Embodiments of the present disclosure also provide a computer-readable storage medium, which can be implemented in the form of a program product, which includes program codes. When the program product is run on an electronic device, the program codes are configured to cause the electronic device to perform the steps according to various example embodiments of the present disclosure described in the above-mentioned “example methods” section of the present specification. In an embodiment, the program product may be implemented as a portable compact disc read-only memory (CD-ROM) and include program codes, and may be executed on an electronic device, such as a personal computer. However, the program product of the present disclosure is not limited thereto. The readable storage medium may be any tangible medium containing or storing a program, and the program may be used by an instruction execution system, apparatus, or device, or the program may be used in combination with an instruction execution system, apparatus, or device.
The program product may adopt any combination of one or more readable mediums. The readable medium may be a readable signal medium or a readable storage medium. The readable storage medium may be, for example, but is not limited to, an electronic, magnetic, optical, electromagnetic, infrared, or semiconductor system, apparatus, or device, or any combination thereof. More specific examples (non-exhaustive examples) of readable storage media include: electrical connection with one or more wires, portable disk, hard disk, random access memory (RAM), read-only memory (ROM), erasable programmable read-only memory (EPROM or flash memory), optical fiber, portable compact disc read-only memory (CD-ROM), optical storage device, magnetic storage device, or any suitable combination of the foregoing.
The computer-readable signal medium may include a data signal in baseband or propagated as part of a carrier wave, which carries readable program codes. Such a propagated data signal may have many forms, including but not limited to an electromagnetic signal, an optical signal, or any suitable combination of the foregoing. The readable signal medium may also be any readable medium other than a readable storage medium, and the readable medium may send, propagate, or transmit a program that is used by an instruction execution system, apparatus, or device, or that is used in combination with an instruction execution system, apparatus, or device.

=== Listing ===
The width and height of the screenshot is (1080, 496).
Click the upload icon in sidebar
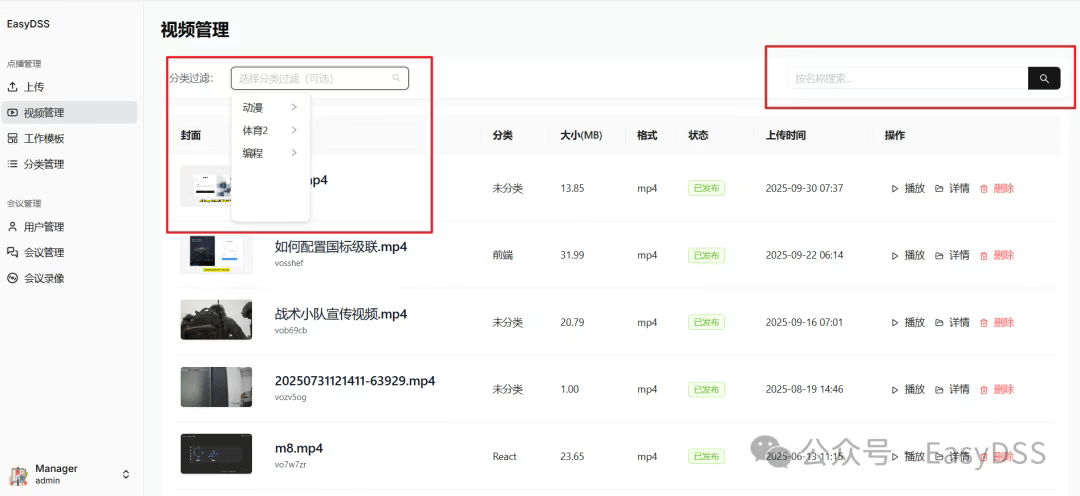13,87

...

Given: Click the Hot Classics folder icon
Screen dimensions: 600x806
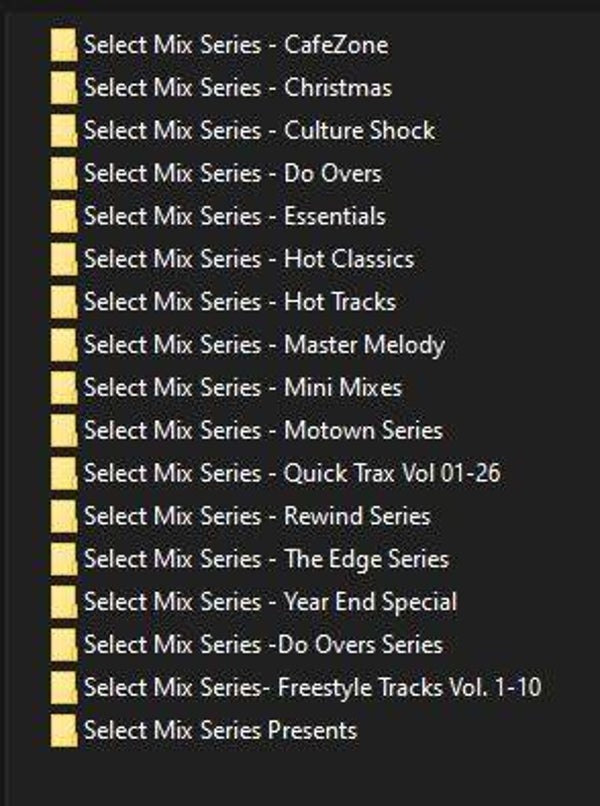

=== What the task asks ===
Reproduce the part of the passage on readable storage media above that opens with the words containing "The program product may adopt" and closes with "device, or any suitable combination of the foregoing.".

=== Output for this task ===
The program product may adopt any combination of one or more readable mediums. The readable medium may be a readable signal medium or a readable storage medium. The readable storage medium may be, for example, but is not limited to, an electronic, magnetic, optical, electromagnetic, infrared, or semiconductor system, apparatus, or device, or any combination thereof. More specific examples (non-exhaustive examples) of readable storage media include: electrical connection with one or more wires, portable disk, hard disk, random access memory (RAM), read-only memory (ROM), erasable programmable read-only memory (EPROM or flash memory), optical fiber, portable compact disc read-only memory (CD-ROM), optical storage device, magnetic storage device, or any suitable combination of the foregoing.